Why not an Expression Query Language?
Regular Expressions are extremely powerful and ugly as all hell.[1] Even with comments and a good RegEx IDE like the Regulator , they're total gibberish. Why not a RegEx 2006 with a more readable syntax?
For instance, take a look this recent code snip from Eric Gunnerson's recent RegEx 101 article[2]:
\d{3} # three digits
- # literal '-'
\d{2} # two digits
- # literal '-'
\d{4} # four digits
$ # end of string
The comments are helpful, but why couldn't those comments be the regular expression? They exactly describe the pattern we're matching, so there's not real reason the parser couldn't compile those comments, or at least those comments be converted to the regex behind the scenes.
The Regulator has
a cool Regex Analyzer feature that does something similar; here's what it does
with "
Any digit
Exactly 3 times
-
Any digit
Exactly 2 times
-
Any digit
Exactly 4 times
$ (anchor to end of string)
This, again, shows exactly what we want to match, but in a more human readable form. There's no reason this couln't be the expression itself. Now, of course, it's easier to include a one line regex inline with your code, but I don't think that's worth the tradeoff. A more verbose Expression Query Language could be included inline, and would be much more readable. If needed, it could be a separate file - we've got piles of xml, xsd, config, resx, etc. files now, and a regex file or two that was actually readable would be much simpler than including cryptic strings in our code. Why don't we treat these things like small stored procedures?
I found a
thread on the Python newsgroups discussing an improved RegEx syntax. One
interesting idea is RegEx Builder
(RXB) - it lets you build RegEx's using verbose language:
digit +
some(whitespace) + exactly('example')
which would generate to \d\s+example.
Wrappers, utility classes, and copious
comments are a step in the right direction, but magic strings like
"\w?<\s?\/?[^\s>]+(\s+[^"'=]+(=("[^"]*")|('[^\']*')|([^\s"'>]*))?)*\s*\/?>"
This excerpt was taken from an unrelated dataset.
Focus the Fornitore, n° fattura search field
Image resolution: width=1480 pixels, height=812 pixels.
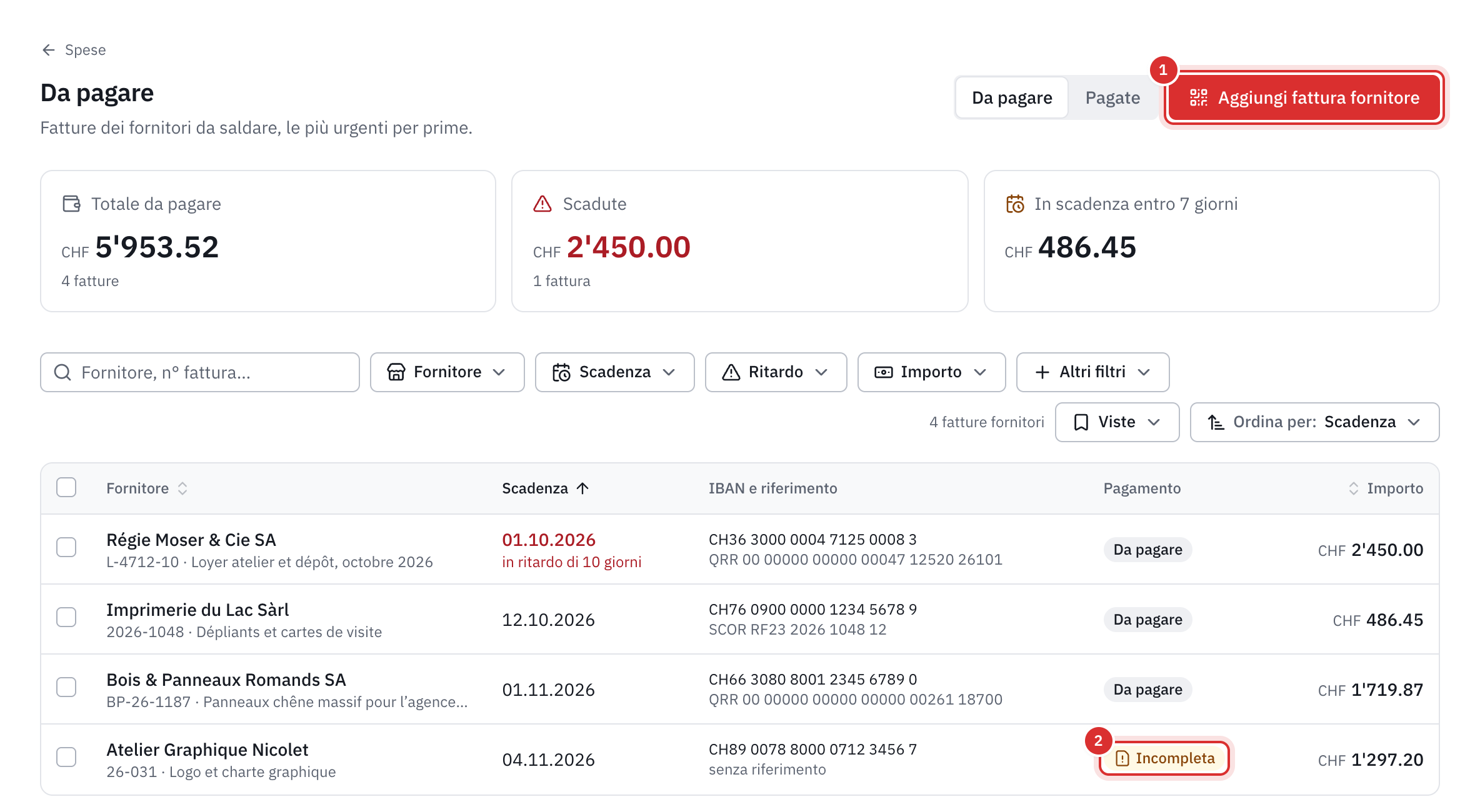(200, 372)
shouldn't be anywhere near professional development languages circa 2005,
especially when compilers are capable of doing things like LINQ. We need an
Expression Query Language. How about Language Integrated Expressions
(LINE)?
[1] Yes, Jeff, that's an intentional GoogleBomb.
[2] That's a
simple RegEx for the point of illustration. Read Jeff's post on RegEx Abuse if
you don't see the problem. I've written my share of complex regex's and I bet
you have, too, if you've read this far. Sure, we can write code in assembly
language, but it's not productive or maintainable.